__WHAT IS EXPECTED__: Identify and pull out each line of the entries in which "will" occurs.

BEGIN

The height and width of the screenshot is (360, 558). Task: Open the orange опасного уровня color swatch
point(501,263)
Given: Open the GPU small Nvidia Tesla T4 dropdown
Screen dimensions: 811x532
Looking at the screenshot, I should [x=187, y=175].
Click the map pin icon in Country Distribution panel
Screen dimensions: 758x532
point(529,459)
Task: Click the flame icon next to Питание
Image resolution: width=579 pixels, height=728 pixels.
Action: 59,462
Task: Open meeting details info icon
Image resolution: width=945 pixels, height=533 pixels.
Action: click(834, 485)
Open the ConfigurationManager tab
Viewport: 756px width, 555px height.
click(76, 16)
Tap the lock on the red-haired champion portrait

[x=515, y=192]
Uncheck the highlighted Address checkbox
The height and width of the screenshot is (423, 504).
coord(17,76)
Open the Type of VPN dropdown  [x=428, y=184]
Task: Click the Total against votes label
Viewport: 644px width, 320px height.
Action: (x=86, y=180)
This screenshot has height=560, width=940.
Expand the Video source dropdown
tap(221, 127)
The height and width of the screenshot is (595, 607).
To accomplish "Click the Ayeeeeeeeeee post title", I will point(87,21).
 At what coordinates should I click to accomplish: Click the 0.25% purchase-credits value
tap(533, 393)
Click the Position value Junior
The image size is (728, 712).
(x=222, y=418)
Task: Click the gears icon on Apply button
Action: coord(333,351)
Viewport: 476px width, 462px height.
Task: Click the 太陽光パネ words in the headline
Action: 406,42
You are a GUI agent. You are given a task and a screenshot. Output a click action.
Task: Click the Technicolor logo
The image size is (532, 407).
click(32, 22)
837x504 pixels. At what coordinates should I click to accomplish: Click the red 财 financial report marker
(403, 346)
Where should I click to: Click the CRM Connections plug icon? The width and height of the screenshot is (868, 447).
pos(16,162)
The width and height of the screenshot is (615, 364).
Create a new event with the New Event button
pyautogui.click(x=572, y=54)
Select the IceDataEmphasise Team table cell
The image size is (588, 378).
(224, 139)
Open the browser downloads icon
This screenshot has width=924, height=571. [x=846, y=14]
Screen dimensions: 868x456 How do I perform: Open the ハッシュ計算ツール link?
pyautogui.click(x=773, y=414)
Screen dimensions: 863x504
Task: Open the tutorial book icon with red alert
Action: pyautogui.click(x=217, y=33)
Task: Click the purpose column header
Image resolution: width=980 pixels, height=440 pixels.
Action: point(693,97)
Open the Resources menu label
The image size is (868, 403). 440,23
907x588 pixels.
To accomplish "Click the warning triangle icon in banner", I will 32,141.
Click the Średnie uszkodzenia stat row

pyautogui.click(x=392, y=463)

END

__SOLVED EXERCISE__:
To accomplish "Click the Ayeeeeeeeeee post title", I will point(87,21).
To accomplish "Click the warning triangle icon in banner", I will 32,141.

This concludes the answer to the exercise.